Virginia Bayer didn’t hear many stories about her maternal grandmother growing up. As a child in the 1940s, Bayer was casually aware that this woman, who died before she was even born, had designed carpets and wall coverings for Radio City Music Hall. Some of her grandmother's placemats and tablecloths were in the family apartment when Bayer was a child. Otherwise, though, Bayer knew very little—just that the woman’s name was Marguerita Mergentime, and that, for a brief but vital period in the 1930s, she had been one of the greatest designers in America.
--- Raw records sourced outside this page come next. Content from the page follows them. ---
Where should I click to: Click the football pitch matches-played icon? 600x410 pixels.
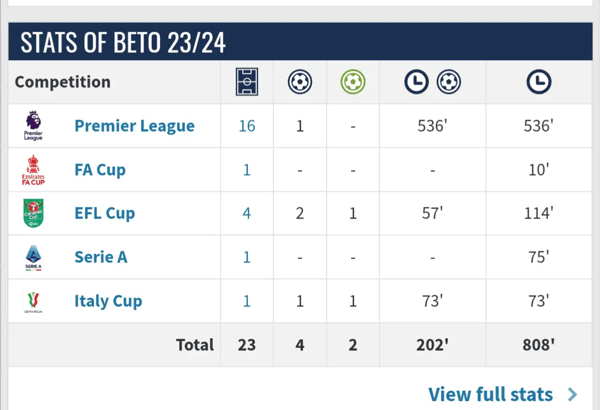coord(247,82)
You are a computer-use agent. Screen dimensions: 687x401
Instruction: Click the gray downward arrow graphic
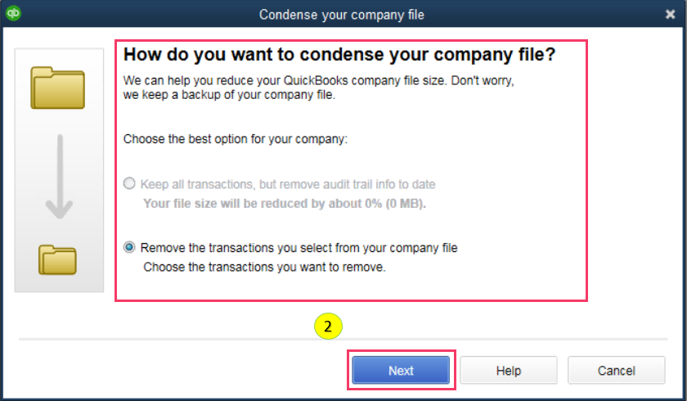point(58,178)
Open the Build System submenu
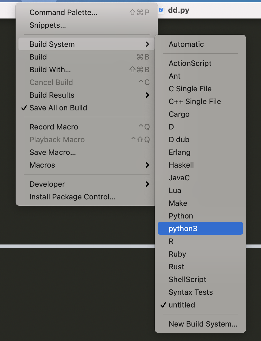This screenshot has width=261, height=341. click(87, 44)
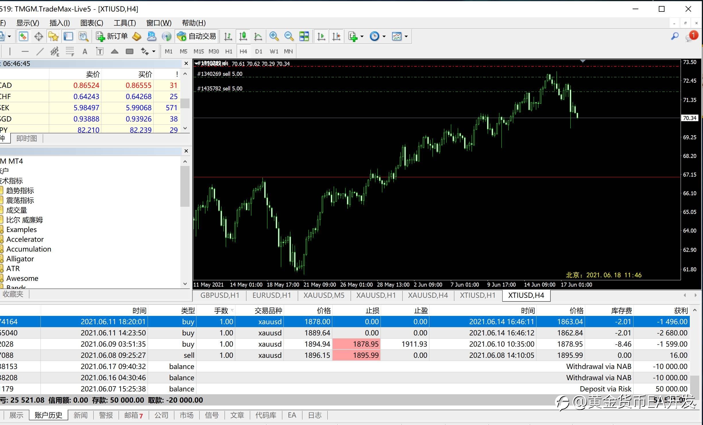This screenshot has height=425, width=703.
Task: Open the 邮箱 tab in terminal
Action: 134,415
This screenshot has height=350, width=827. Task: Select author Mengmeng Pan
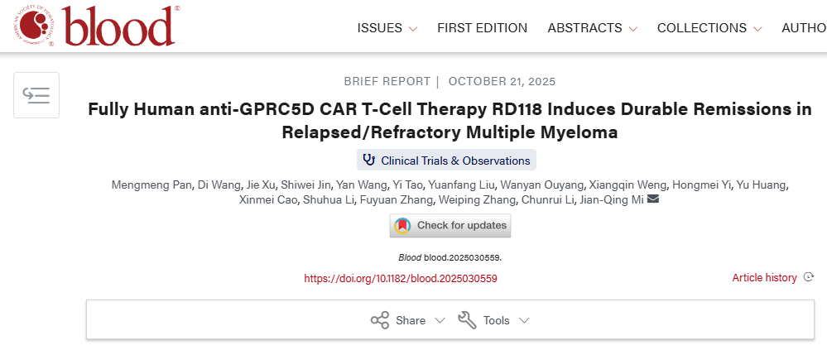(x=147, y=184)
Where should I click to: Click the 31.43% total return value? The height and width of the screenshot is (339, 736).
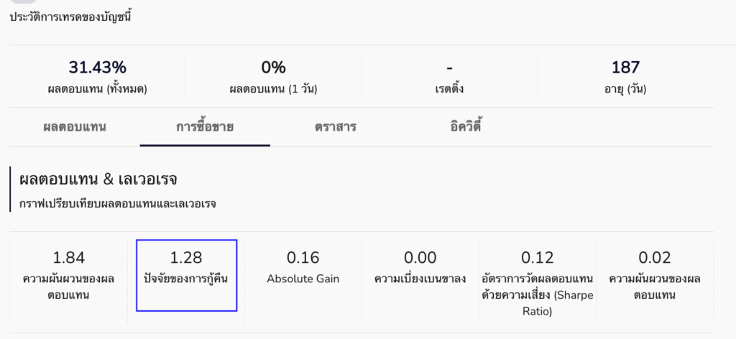[x=97, y=68]

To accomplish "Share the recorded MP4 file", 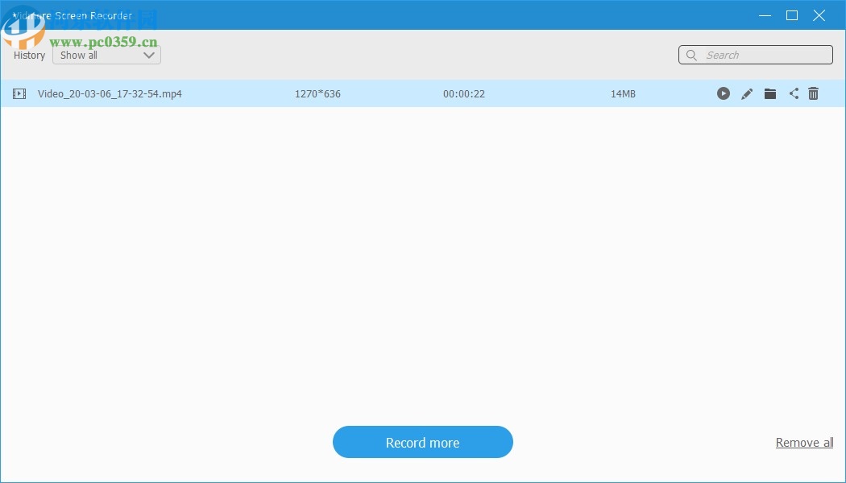I will click(x=794, y=93).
It was only when Bayer’s mother, Mergentime's eldest daughter Molly, died in 2008 that Bayer was compelled to learn a bit more. Bayer had been rummaging through her mother’s belongings when she came across tokens of her grandmother's life, from magazine cut-outs to newspaper clippings displaying her work. Mergentime's designs were everywhere when she was alive, Bayer realized: sold in Macy’s and Lord & Taylor, constant fixtures of magazines and newspapers across the country, from Vogue to The New Yorker to House Beautiful.
The process, Bayer told me one day in July, was at once unnerving and bittersweet. “As I looked at each newspaper article, photograph, or artifact, I wanted to know more,” Bayer said. “And the only person who could have told me was now gone.”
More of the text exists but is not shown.